____ Extract

Photos: Carlos Nogueras/ Al Día News

About the photo: 

"That's a photo from the Kensington Welfare Rights Union. On the bottom left is Gloria Casarez – Philly civil rights leader and LGBTQ+ activist. She was the director of the Mayor's Office of LGBTQ+ affairs and a really good friend of mine. She was a leader in our community," Landau said. "I first met her when she was doing work with KWRU."

Landau is on the bottom right with the baseball cap. 

"She's lifted up by both the Latino community and the LGBTQ+ community as an incredible leader. I feel like we have similar backgrounds that we took our fights for social and economic justice into City Hall. There's a shelter named after her – Gloria Casarez Residence with Project HOME. And now the school Gloria went to in Kensington needed a name change, and now we have Gloria Casarez Elementary here in Philadelphia. The legacy lives on," she added. 

Photos: Carlos Nogueras/ Al Día News

Then, Landau went to law school and for more than a decade, worked as an attorney at Community Legal Services (CLS), helping thousands of low-income renters in Philly avoid eviction from their affordable housing. She kept families together, and successfully challenged government bureaucracies, including the city’s Housing Authority and the Department of Licenses and Inspections. Going to law school was for Landau, “a natural progression.” 

“It seemed like a great next step for me. I did it intentionally just to do public interest work to make sure that I was working towards economic justice and social justice. It was my full intention of going to law school. I didn't go to be a corporate lawyer, I went specifically to try to get one of these highly coveted jobs like CLS,” she said. 

Landau also saw law school as a way to bring about change on a bigger scale.

________

- [The task]
Write a two-sentence summary of the excerpt about Landau.

____ Recorded information

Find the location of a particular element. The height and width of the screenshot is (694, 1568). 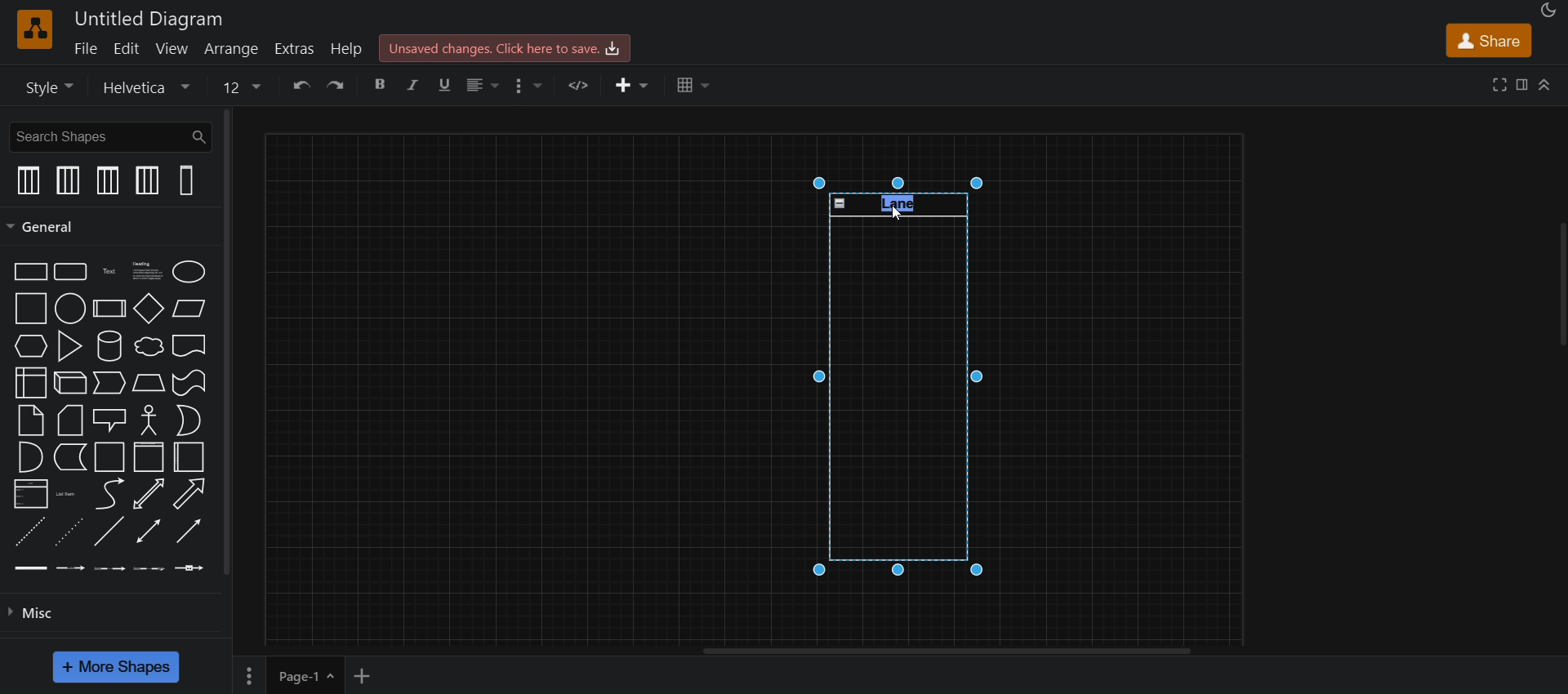

vertical pool 1 is located at coordinates (28, 180).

________

- [Answer to this task]
Landau described a Kensington Welfare Rights Union photo showing Gloria Casarez, a Philadelphia civil rights leader and LGBTQ+ activist she called a really good friend, whose legacy lives on in the Gloria Casarez Residence and Gloria Casarez Elementary. Landau then went to law school intentionally to do public interest work and spent more than a decade as an attorney at Community Legal Services, helping thousands of low-income renters in Philadelphia avoid eviction.